This project had developed a new method of thin film formation on a substrate. It has solved the following problems, which are very difficult to solve by the standard techniques know today:
1. Columnar structure of the deposited films. This gives rise to surface stress, pin-holes, and insufficient mechanical properties.
2. The need for elvated substrate temperatures for PVD, and even more so for CVD methods.
3. The difficulty of filling via holes or trenches of narrow dimensions.
4. The difficulty of controlling the granularity for films composing of two (or more) different materials, eg the distributions of magnetic clusters in a non-magnetic matrix.
Significant advances have been achieved in all four of the listed areas (and several other ones) by using cluster beams for deposition. Thus the material which will form the thin film does not arrive in atomic of molecular form as in the standard methods of thin film formation, but it is clustered first. For example as Cu1000, that is 1000 copper atoms sticking together. The charged clusters are electrically accelerated and impinge on the surface with variable kinetic energy. The impact leads to a local melting and compactness of the material underneath. The following achievements can be cited:
1. Very compact thin films were grown which show no columnr growth, even at room temperature.
2. It is possible to deposit a golden TiN film at room temperature, while PVD methods need about 400 C and CVD methods 1000 C.
3. Via holes of 0,8um have been filled with Cu at 80 C.
4. By codepositing an atomic Ag beam with a clustered Co beam, the size and density of magnetic clusters could be varied independently.
Additional, fundamental studied of surface diffusion, island formation as well as electronic and structural properties have been performed in order to better understand the underlying mechanisms of thin film formation by clusters.
Definition: A cluster can be defined as aggregate of atoms, e.g.: Si100, Ag500, or Fe1000.
Historical perspective : About 20 years ago the idea to use energetic clusters for thin film formation was developed in Japan. The underlying concept was to use the enhanced surface mobility induced by the impact of a cluster for failored thin film growth.
In conventional deposition methods the substrate was heated for this purpose which has many unwanted side effects. The project failed although a large effort went into it.

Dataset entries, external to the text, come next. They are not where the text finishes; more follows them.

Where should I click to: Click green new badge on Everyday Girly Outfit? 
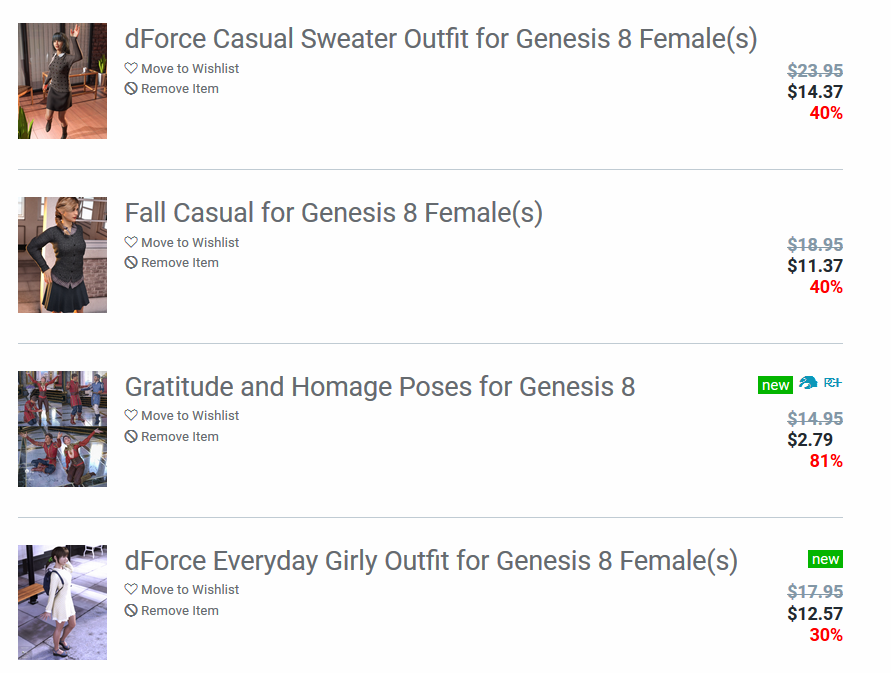825,559
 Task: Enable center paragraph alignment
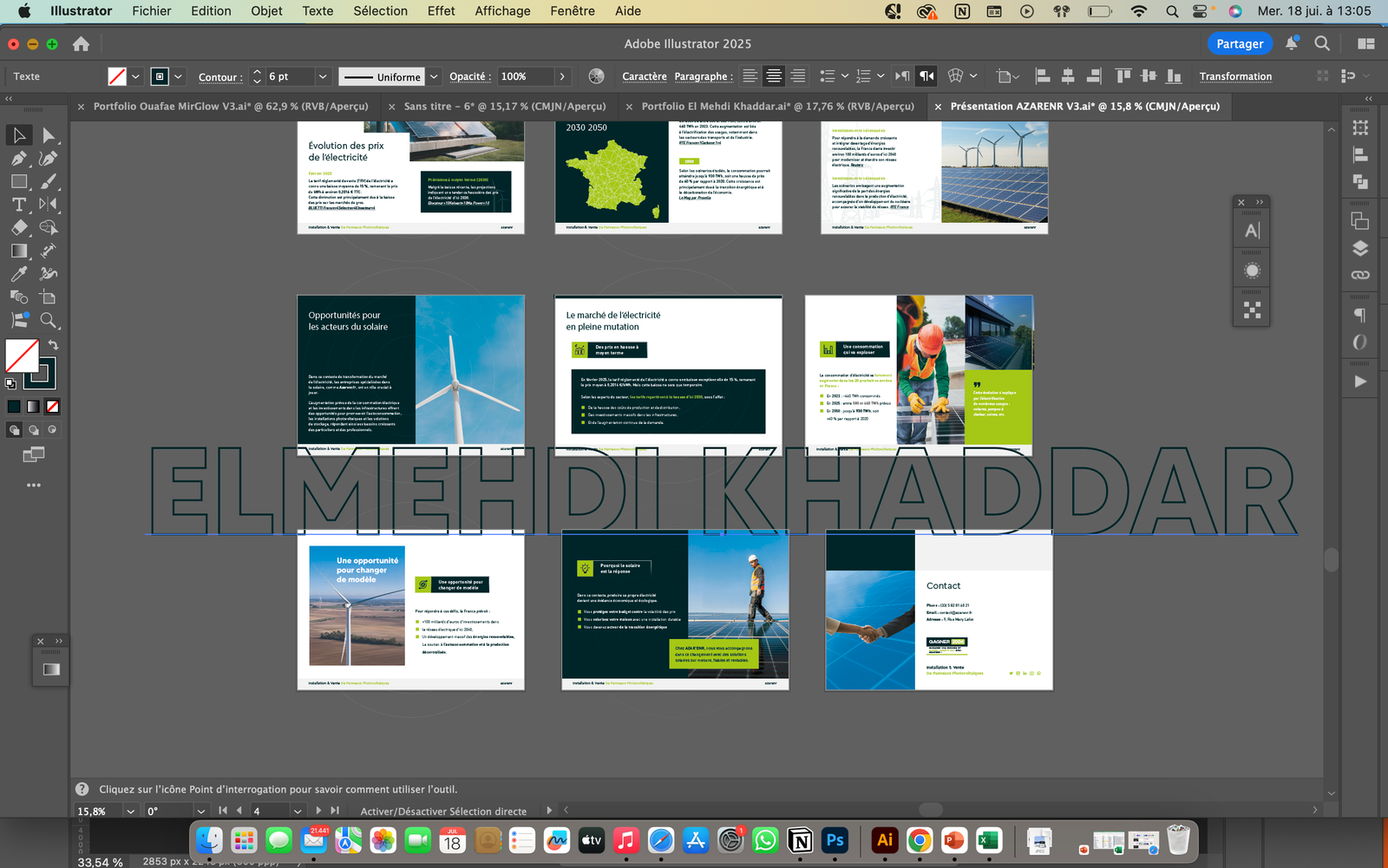pyautogui.click(x=774, y=76)
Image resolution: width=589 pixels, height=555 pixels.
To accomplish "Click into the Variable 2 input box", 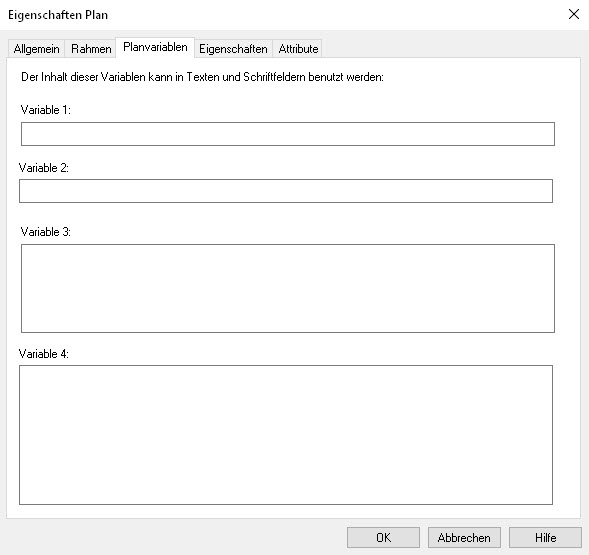I will 286,191.
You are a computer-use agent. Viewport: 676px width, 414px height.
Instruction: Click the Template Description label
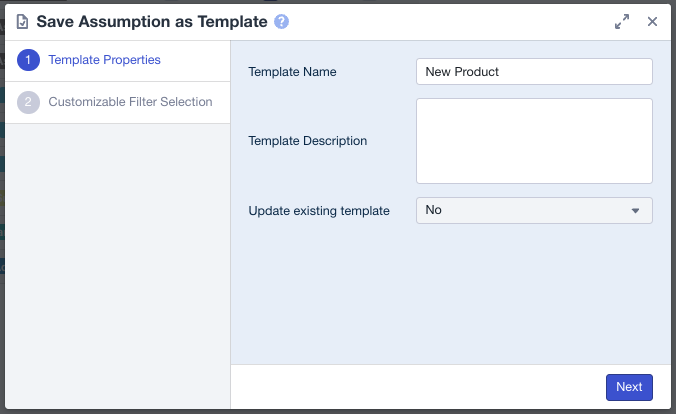tap(307, 141)
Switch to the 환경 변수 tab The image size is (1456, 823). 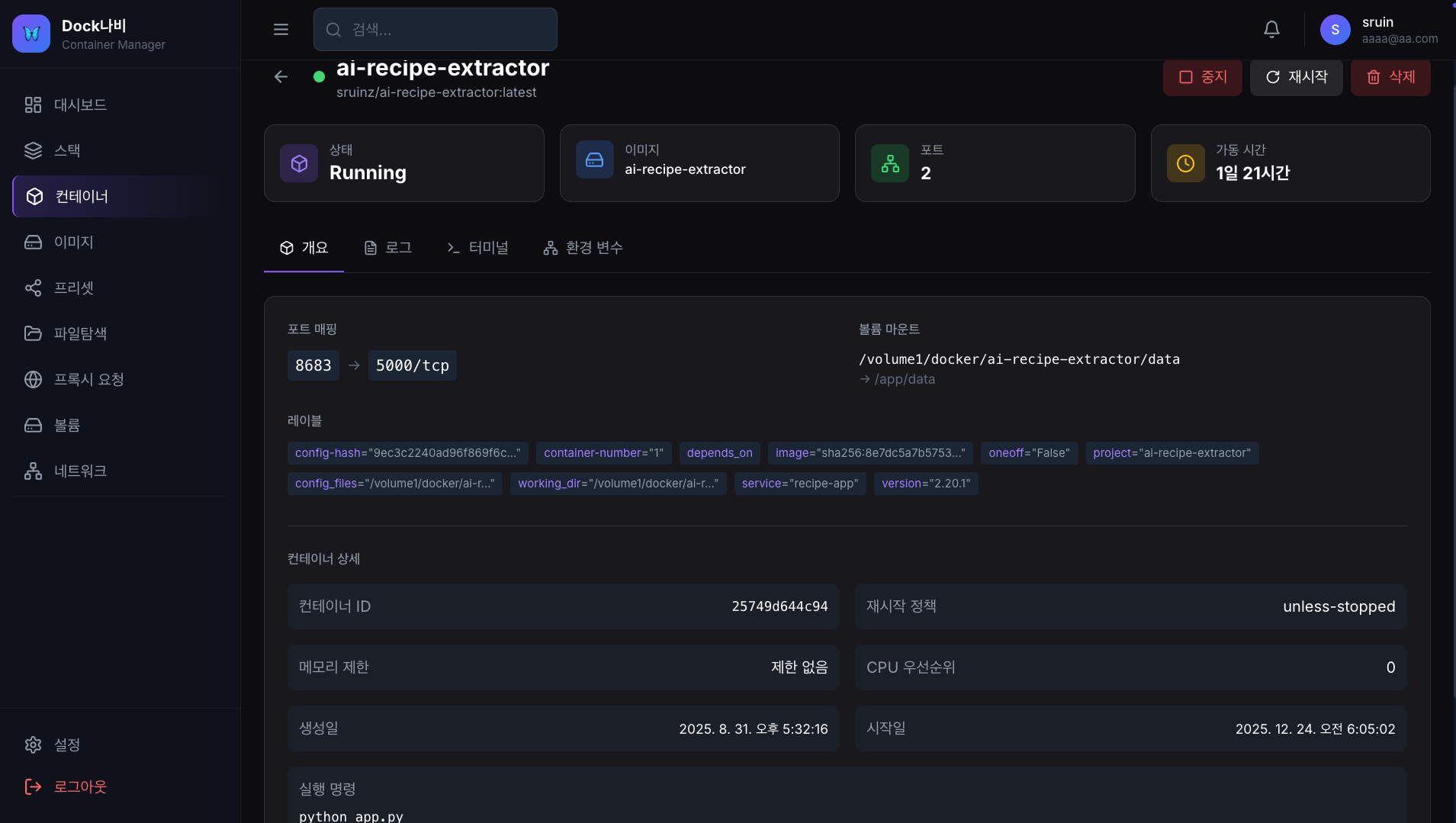point(583,248)
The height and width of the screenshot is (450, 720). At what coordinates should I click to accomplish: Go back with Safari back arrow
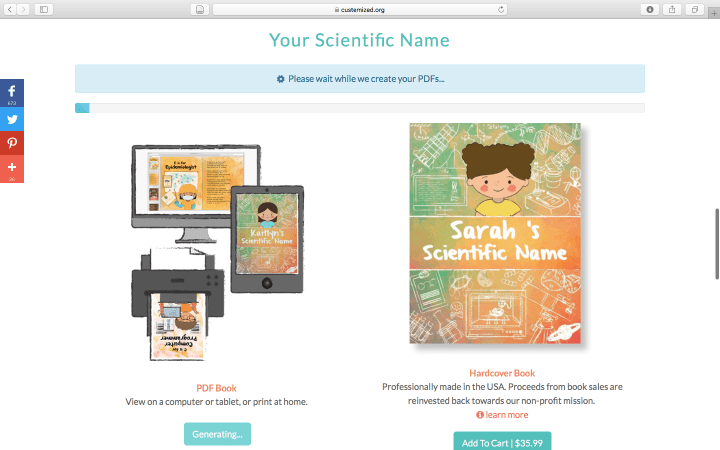11,9
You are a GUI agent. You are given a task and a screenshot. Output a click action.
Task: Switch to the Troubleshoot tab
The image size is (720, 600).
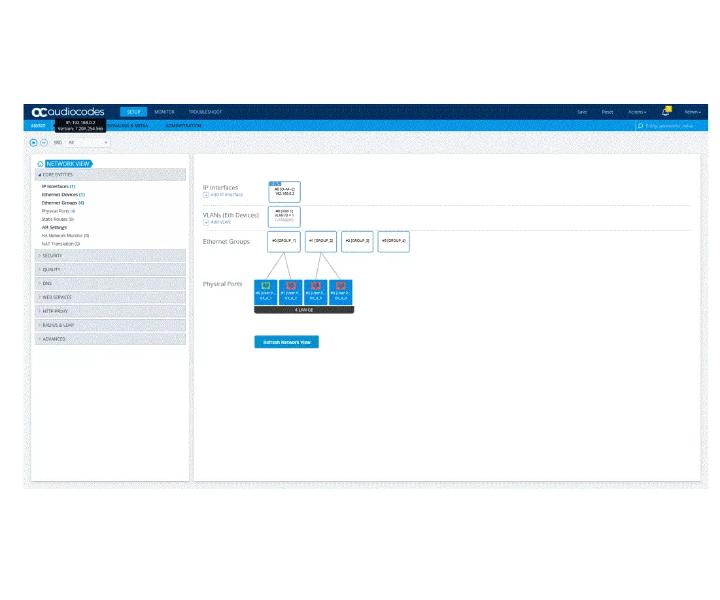(205, 112)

It is known today, that the Japanese ICB (Ionised Cluster Beam) sources used hardly contain any clusters. On the other hand significant technological progress has been made since 10 years in Europe in this area. Researchers in Europe are ready today for this challenge in material science. The usual course of events could be reversed in this case: a technology first considered in Japan is starting to emerge today in Europe.
Technological Aspects: The physical properties of thin films formed by cluster impact depend on the size, kinetic energy, and composition of the clusters. As these parameters can be independently controlled today, it can be expected that cluster deposition will be more flexible than the well established evaporation and sputter deposition techniques. The goals of the present proposal are: deposit clusters softly on metals and semiconductors (for band formation studies and mano - Schottky contacts), study energetic cluster impact (for metallisation of semiconductors and for optical mirrors), and characterise size selected magnetic clusters embedded in a matrix (for magnetic recording and magnetoresistive sensors). Deposition of size selected clusters will allow fabrication of specimen of new and/or extremely uniform electronic and magnetic properties. The rich potential of cluster deposition is evident from these many and diverse possibilities.